Synthèse sur le financement des transports publics urbains

5. Quatre leviers d'action pour améliorer les équilibres financiers des transports publics urbains

A - Jouer sur les recettes commerciales et donc sur la contribution des usagers Différentes pistes peuvent être évoquées pour augmenter la contribution des usagers :

Le rapport de la Cour des Comptes d'avril 2005 sur les transports publics urbains préconisait que « les revalorisations tarifaires suivent davantage l'évolution des coûts, à l'exemple de la politique suivie ces dernières années en Île de France ».

Les agglomérations de province ont fait le choix politique il y a 20 à 30 ans d'un billet unique valable sur l'ensemble du périmètre de transports urbains. Compte tenu de l'extension très forte observée ces dernières années des périmètres de transports urbains, ne faut il pas reposer la question d'une tarification à la distance, sous forme de zones par exemple ? Les lignes de Tramway réalisées ces dernières années vont de plus en plus loin, elles desservent des quartiers éloignés des villes centres, ce qui bénéficie notamment aux personnes qui habitent hors des PTU et se rabattent sur ces lignes.

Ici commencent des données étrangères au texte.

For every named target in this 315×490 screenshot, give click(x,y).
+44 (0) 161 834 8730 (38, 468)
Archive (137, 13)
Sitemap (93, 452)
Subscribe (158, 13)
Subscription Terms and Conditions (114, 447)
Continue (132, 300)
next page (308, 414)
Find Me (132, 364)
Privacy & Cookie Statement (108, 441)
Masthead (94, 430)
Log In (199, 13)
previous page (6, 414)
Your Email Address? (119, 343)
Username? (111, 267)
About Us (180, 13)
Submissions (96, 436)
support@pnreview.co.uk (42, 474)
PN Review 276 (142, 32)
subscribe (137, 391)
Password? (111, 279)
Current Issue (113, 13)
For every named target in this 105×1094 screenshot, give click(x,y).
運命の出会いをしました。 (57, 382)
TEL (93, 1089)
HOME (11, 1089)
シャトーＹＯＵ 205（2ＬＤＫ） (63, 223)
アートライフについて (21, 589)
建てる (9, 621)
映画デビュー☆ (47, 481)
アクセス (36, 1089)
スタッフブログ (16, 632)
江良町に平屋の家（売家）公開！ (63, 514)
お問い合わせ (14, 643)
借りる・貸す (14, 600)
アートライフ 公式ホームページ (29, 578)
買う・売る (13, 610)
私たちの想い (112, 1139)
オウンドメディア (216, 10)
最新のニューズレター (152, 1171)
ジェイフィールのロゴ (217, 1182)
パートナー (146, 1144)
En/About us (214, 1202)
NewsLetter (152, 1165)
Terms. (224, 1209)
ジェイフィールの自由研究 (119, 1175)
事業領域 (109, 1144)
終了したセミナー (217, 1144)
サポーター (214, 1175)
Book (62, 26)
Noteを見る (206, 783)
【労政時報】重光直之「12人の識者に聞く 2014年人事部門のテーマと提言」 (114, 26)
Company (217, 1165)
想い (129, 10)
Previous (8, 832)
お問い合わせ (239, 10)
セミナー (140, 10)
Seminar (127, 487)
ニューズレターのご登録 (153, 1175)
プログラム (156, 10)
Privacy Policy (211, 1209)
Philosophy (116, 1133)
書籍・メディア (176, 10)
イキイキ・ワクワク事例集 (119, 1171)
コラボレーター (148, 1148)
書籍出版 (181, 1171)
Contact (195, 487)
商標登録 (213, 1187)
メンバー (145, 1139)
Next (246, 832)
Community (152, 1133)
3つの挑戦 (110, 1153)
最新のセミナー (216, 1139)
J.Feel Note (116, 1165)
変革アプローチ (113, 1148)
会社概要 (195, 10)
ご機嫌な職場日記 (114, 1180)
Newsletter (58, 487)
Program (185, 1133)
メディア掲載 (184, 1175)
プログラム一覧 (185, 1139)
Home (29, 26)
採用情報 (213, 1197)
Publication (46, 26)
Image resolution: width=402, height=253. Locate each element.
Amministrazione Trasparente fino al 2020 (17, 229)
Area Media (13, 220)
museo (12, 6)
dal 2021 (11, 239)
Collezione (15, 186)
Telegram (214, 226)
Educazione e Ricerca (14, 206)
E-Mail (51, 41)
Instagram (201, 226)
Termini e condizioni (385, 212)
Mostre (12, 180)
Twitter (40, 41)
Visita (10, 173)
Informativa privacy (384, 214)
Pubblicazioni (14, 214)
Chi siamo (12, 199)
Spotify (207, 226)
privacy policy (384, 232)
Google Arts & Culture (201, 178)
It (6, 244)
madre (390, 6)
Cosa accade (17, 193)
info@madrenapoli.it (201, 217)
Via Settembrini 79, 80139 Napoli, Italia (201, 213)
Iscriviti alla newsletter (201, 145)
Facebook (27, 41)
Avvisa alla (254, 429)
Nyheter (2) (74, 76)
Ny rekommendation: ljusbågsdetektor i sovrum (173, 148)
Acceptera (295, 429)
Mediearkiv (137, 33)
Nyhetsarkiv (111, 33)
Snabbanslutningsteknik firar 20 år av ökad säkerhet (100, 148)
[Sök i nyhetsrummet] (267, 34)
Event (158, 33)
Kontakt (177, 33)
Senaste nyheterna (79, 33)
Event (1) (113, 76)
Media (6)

A l'opposé, il n'existe pas non plus de tarification courte distance, permettant d'emprunter les transports publics sur quelques arrêts.

Les gammes tarifaires proposées par les différents réseaux de transports publics sont globalement basées depuis de nombreuses années sur les mêmes produits : des abonnements, des tickets vendus par carnets et des tickets unité. Le développement de la billetique permet d'imager d'autres formes de tarification qui n'ont pas encore été développées par les opérateurs de transports publics, contrairement à ce qui se passe dans la grande distribution par exemple. A quand la carte de fidélité des transports publics, la carte de crédit, le paiement en fin de mois selon son utilisation, des tarifications modulées en fonction des heures de la journée (cas du Metrolink de Manchester ou du métro de Santiago du Chili, qui ont une tarification à moitié prix en heures creuses). ....

Lutter contre la fraude de façon plus efficace. Les chiffres sur la fraude ne sont pas connus de même façon dans tous les réseaux. Le rapport de la cour des comptes d'avril 2005, indiquait un taux de fraude de 17 % sur le réseau bus de la région Île-de-France, on sait qu'en province le taux de fraude se situe classiquement entre 12 et 20 %. Lors de la

révision du PDU de Lyon en 2002 / 2003, un atelier a été consacré aux thèmes « Compte déplacements, financement des projets et tarification». Le taux de fraude était estimé à 18% en 2001 et représentait un manque à gagner de l’ordre de 8 M€/an sur le réseau de Lyon, soit un peu plus de 1 % des ressources globales du SYTRAL.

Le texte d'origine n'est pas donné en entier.